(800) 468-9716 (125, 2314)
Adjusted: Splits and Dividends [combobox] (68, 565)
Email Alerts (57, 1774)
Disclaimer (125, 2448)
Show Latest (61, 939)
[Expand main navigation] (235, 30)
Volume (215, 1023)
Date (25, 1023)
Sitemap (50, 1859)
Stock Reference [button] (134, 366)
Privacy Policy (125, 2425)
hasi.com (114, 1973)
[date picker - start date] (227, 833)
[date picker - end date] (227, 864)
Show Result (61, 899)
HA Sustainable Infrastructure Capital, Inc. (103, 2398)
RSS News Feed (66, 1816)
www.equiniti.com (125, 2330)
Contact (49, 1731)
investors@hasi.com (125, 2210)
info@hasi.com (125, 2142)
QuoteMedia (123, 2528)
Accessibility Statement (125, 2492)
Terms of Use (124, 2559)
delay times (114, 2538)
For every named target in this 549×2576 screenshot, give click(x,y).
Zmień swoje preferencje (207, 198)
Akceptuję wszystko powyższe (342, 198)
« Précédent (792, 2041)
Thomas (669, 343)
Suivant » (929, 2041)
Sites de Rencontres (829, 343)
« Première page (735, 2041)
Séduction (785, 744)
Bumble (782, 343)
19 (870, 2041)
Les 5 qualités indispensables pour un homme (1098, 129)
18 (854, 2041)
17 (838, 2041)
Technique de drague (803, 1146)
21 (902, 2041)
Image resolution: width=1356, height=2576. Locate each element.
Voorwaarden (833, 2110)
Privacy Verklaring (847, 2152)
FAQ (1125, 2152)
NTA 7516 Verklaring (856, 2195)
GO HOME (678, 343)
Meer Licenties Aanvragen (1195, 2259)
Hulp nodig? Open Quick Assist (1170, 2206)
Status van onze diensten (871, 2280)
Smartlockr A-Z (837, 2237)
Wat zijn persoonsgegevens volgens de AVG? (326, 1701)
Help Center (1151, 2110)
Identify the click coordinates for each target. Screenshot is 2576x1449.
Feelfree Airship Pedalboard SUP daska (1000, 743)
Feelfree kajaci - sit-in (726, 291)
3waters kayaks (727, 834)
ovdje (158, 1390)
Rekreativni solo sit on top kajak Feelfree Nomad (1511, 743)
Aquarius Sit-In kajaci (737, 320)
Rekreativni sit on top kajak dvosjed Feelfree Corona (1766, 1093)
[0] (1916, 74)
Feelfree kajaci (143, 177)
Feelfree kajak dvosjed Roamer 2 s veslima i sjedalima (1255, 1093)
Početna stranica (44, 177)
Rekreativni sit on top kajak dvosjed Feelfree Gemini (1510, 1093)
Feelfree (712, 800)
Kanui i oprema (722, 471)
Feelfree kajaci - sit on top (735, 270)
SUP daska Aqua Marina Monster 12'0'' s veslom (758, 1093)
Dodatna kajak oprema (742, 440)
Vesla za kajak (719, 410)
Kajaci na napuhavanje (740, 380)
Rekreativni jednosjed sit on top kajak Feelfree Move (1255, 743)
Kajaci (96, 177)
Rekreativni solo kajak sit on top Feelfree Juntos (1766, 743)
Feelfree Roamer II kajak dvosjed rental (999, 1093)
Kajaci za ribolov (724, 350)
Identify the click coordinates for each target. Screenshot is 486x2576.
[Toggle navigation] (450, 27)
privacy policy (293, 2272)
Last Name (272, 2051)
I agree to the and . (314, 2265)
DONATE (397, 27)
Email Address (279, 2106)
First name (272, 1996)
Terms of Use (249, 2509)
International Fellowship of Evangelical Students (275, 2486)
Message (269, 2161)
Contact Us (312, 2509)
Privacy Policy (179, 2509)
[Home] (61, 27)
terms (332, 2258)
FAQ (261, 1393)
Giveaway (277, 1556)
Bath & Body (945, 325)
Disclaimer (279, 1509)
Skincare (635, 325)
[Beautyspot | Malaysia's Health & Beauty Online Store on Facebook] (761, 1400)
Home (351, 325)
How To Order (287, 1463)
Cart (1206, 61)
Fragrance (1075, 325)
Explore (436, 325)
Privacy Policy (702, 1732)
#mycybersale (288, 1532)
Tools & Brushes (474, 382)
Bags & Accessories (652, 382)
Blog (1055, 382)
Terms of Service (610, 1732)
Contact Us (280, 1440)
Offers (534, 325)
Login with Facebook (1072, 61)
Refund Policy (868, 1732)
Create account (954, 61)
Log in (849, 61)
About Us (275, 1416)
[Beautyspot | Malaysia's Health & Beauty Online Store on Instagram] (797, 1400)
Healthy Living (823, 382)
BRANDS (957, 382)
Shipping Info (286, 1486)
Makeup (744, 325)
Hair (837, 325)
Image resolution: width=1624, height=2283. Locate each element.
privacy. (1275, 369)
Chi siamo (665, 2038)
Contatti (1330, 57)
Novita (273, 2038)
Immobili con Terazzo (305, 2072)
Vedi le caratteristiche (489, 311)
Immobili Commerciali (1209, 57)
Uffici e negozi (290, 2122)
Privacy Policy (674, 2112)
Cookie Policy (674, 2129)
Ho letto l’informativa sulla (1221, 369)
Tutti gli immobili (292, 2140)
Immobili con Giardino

» EXERCISE OBJECTIVE:
Read through the listing and copy each line in which the word "height" occurs.

» WRITTEN RESPONSE:
Image resolution: width=1356, height=2576. Locate each element.
Image resolution: width=1624, height=2283. Locate each element.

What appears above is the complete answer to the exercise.